PROBLEM TO WORK ON:
Select each line of the records below that contains the string "number", and copy those lines without alteration.

§

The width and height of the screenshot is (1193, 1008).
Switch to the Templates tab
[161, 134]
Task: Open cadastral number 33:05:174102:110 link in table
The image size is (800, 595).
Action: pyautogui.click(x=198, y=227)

§

TASK ANSWER:
Task: Open cadastral number 33:05:174102:110 link in table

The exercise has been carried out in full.